Word and element pointing entries

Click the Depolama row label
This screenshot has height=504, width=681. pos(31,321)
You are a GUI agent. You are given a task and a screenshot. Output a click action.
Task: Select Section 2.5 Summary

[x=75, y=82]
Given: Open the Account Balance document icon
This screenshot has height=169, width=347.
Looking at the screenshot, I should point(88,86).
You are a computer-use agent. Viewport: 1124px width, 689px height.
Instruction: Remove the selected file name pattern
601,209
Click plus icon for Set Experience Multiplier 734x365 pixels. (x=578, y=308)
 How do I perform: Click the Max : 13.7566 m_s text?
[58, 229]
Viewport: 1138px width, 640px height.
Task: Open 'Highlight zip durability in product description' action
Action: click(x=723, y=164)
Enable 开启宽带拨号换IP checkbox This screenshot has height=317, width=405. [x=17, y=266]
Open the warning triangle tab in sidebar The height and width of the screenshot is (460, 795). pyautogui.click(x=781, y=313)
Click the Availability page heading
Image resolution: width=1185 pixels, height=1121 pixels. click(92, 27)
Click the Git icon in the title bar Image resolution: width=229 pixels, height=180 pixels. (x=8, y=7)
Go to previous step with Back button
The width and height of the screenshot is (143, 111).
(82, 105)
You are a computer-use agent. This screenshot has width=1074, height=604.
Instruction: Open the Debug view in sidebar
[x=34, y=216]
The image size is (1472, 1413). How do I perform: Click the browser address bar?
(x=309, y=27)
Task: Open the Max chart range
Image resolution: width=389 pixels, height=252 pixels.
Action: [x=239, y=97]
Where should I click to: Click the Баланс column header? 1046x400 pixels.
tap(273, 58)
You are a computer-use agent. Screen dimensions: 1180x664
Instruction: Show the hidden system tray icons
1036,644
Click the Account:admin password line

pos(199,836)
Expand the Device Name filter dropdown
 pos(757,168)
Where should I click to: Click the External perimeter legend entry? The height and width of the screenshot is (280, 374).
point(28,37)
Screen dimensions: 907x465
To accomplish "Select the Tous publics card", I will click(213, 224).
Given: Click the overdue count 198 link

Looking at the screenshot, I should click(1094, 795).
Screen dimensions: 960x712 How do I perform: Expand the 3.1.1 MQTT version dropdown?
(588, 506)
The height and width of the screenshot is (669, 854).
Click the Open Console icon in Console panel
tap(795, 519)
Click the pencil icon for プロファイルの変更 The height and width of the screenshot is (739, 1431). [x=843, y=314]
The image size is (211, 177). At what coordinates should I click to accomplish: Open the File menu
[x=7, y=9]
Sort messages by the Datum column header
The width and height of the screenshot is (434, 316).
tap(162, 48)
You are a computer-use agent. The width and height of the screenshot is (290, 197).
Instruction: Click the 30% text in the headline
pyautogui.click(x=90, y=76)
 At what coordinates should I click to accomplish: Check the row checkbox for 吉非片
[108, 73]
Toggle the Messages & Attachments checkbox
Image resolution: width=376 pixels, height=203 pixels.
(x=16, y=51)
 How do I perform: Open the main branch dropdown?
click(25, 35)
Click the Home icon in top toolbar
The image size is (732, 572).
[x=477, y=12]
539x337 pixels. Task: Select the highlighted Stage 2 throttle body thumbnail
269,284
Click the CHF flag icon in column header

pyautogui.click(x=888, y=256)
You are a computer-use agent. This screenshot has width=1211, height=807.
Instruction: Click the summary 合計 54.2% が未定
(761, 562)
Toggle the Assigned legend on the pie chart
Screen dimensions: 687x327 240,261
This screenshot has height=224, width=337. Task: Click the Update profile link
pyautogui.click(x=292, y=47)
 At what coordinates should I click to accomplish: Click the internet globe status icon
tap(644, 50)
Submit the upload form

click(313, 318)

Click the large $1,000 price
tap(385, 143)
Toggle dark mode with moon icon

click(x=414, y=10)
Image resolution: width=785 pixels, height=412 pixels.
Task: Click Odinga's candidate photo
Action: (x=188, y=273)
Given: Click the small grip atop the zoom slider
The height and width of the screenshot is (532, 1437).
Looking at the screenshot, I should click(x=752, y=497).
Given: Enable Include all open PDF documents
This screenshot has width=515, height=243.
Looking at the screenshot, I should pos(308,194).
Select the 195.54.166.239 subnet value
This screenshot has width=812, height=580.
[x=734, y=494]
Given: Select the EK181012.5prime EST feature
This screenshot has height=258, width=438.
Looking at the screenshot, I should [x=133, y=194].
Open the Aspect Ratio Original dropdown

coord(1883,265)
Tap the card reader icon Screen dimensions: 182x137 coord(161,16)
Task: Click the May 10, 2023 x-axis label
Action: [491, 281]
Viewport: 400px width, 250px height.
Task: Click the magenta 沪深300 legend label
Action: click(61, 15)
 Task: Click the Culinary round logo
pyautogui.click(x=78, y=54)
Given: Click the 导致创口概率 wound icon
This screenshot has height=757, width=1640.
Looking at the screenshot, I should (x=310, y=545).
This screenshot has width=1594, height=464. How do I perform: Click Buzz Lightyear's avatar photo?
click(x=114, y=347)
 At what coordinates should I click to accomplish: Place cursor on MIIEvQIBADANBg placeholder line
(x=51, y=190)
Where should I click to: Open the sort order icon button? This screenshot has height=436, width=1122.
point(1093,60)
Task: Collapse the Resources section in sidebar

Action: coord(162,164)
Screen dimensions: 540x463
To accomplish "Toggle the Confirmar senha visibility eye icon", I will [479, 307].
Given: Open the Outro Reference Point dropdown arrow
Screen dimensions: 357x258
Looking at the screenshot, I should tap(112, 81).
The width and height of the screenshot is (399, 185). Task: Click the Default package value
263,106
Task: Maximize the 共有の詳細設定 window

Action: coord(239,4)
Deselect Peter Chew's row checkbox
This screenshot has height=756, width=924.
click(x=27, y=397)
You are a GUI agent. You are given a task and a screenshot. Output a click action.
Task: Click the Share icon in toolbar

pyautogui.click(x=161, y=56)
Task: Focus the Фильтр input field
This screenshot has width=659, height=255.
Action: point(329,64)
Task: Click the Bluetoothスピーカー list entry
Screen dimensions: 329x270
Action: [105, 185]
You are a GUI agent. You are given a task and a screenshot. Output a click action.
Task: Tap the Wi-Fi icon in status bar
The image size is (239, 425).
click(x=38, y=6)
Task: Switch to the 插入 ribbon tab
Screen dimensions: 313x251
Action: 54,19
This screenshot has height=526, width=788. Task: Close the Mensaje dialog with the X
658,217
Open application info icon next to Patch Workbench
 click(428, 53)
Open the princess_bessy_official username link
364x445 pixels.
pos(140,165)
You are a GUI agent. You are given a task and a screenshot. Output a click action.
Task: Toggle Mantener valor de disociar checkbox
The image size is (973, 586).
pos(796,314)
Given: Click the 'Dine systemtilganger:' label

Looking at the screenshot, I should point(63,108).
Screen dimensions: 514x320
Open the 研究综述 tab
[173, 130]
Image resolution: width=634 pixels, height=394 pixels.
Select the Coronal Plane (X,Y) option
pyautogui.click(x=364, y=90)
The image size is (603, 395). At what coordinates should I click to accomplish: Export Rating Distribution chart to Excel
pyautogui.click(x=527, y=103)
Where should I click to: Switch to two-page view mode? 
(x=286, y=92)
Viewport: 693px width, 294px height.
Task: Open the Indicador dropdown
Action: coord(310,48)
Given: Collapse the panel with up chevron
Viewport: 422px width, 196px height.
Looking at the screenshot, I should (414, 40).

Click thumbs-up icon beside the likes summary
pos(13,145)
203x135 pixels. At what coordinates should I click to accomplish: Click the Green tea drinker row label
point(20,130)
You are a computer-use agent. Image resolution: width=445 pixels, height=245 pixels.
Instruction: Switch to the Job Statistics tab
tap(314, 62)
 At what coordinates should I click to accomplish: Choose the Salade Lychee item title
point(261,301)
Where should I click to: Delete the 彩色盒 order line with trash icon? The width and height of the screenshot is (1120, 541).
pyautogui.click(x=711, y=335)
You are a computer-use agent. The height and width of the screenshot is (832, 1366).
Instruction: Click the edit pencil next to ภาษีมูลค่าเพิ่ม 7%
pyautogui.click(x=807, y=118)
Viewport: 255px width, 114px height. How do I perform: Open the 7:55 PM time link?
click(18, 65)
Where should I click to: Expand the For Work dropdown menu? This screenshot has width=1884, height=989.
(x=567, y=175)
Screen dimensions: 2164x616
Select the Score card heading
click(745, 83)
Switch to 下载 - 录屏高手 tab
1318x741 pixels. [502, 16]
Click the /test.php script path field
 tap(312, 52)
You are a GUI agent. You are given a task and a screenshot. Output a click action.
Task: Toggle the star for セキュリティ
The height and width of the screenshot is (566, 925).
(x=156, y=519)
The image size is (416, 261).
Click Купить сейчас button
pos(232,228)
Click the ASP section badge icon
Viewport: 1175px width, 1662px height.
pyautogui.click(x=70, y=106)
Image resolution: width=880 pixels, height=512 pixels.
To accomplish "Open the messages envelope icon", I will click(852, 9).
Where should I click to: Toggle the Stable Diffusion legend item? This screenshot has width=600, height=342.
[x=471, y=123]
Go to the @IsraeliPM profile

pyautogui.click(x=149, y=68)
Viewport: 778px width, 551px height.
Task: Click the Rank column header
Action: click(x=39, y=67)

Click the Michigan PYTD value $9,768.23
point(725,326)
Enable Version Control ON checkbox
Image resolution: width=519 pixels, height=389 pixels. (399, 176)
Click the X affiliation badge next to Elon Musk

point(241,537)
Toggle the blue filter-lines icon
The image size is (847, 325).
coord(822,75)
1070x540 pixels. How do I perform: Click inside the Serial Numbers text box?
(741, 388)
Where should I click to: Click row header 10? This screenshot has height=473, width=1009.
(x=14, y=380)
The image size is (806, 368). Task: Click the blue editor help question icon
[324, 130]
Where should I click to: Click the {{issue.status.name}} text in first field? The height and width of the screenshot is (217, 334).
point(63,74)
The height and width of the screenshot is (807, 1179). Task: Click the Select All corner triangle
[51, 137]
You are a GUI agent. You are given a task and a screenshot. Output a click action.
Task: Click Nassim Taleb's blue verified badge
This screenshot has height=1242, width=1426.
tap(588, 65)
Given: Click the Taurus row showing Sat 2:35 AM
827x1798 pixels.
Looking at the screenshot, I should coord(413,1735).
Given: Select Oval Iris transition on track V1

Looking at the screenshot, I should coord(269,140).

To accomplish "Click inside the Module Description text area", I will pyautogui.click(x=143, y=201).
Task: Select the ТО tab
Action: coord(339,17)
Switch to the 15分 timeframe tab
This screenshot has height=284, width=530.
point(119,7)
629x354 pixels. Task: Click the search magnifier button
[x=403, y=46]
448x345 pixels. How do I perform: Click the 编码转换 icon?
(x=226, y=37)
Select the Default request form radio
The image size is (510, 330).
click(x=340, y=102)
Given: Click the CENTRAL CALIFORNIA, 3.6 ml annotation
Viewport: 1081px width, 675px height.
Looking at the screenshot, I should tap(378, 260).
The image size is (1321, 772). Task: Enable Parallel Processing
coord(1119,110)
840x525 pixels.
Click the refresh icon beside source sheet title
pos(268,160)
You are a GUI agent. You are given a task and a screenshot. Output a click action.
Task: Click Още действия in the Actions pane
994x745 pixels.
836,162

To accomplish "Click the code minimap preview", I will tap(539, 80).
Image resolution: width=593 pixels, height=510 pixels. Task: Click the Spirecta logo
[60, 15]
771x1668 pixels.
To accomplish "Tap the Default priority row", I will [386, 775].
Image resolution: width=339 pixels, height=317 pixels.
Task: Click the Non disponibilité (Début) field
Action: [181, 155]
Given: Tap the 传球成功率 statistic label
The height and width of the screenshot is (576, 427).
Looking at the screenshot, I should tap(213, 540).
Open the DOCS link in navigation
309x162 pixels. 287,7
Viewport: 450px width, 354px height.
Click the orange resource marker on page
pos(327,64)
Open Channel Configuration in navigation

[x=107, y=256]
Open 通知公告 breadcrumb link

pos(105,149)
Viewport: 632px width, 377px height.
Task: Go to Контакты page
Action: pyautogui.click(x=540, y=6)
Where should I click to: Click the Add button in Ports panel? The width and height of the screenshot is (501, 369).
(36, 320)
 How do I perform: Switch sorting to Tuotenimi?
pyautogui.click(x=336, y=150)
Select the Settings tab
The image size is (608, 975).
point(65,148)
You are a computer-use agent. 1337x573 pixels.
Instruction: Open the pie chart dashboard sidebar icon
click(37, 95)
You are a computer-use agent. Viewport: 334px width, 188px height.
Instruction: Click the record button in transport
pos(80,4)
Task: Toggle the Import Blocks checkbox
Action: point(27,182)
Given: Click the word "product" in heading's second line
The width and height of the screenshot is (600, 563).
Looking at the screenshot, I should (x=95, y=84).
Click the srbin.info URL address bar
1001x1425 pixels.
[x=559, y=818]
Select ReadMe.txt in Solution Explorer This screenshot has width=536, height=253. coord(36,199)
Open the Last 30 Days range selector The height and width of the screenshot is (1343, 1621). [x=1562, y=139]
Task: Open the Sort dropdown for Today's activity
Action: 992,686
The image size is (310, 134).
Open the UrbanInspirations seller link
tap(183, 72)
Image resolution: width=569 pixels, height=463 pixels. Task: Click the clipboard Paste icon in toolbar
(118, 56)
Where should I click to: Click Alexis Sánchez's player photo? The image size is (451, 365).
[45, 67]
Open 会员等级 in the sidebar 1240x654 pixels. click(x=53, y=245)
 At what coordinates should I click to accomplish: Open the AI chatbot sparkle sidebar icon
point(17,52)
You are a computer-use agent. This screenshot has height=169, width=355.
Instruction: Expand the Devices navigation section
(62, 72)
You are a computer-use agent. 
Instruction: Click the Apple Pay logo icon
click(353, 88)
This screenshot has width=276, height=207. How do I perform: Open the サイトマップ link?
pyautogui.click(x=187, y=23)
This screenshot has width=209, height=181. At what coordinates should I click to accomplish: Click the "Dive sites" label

◆ **Stated problem**
Convert the lines from the one containing "Toggle dark mode with moon icon" down to the one containing "[x=734, y=494]", both included, into a numbered list with blank lines omitted.

◆ **Output of the task**
1. Toggle dark mode with moon icon
2. click(x=414, y=10)
3. Image resolution: width=785 pixels, height=412 pixels.
4. Task: Click Odinga's candidate photo
5. Action: (x=188, y=273)
6. Given: Click the small grip atop the zoom slider
7. The height and width of the screenshot is (532, 1437).
8. Looking at the screenshot, I should click(x=752, y=497).
9. Given: Enable Include all open PDF documents
10. This screenshot has width=515, height=243.
11. Looking at the screenshot, I should pos(308,194).
12. Select the 195.54.166.239 subnet value
13. This screenshot has width=812, height=580.
14. [x=734, y=494]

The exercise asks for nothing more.